Data extracted from a collection:
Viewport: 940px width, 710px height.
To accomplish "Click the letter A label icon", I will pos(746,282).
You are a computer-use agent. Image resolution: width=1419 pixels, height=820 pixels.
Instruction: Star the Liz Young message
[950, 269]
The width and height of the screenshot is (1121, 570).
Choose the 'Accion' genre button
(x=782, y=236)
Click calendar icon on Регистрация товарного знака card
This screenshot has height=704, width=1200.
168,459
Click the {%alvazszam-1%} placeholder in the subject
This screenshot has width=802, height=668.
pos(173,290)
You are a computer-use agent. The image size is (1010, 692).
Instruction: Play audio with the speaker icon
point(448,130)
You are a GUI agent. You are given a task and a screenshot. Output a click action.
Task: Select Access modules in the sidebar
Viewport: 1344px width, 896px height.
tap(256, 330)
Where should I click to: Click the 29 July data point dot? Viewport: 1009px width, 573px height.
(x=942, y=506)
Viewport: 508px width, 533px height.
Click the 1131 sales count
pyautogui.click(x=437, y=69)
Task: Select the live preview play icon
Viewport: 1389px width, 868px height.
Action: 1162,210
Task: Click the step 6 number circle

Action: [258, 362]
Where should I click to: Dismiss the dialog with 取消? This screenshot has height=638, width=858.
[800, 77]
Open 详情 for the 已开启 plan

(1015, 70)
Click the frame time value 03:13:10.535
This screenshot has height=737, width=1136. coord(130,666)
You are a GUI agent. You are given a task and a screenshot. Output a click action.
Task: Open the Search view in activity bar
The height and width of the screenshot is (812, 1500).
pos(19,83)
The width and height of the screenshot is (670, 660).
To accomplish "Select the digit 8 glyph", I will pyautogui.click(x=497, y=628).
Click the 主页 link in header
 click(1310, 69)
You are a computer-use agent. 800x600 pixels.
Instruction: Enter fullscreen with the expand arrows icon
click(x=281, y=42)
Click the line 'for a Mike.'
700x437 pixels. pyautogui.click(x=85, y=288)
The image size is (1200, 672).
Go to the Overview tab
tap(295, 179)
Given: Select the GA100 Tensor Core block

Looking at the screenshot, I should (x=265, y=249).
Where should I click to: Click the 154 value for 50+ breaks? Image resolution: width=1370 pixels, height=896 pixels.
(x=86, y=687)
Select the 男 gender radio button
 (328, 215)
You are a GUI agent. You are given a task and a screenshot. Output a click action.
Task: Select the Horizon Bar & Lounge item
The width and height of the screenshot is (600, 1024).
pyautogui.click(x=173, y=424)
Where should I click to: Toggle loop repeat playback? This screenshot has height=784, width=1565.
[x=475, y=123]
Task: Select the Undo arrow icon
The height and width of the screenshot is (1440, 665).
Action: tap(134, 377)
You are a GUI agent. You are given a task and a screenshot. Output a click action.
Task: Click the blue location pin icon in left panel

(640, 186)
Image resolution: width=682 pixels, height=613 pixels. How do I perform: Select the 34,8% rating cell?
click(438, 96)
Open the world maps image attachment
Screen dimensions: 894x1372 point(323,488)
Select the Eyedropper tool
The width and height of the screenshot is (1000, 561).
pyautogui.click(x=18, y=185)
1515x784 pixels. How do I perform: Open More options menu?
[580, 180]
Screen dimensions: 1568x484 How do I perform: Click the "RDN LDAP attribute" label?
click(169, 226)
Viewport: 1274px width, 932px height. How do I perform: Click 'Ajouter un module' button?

- PROBLEM TO SOLVE: Across the entries, how many lines hold the word "accomplish"? Say only the number.

- RESULT: 2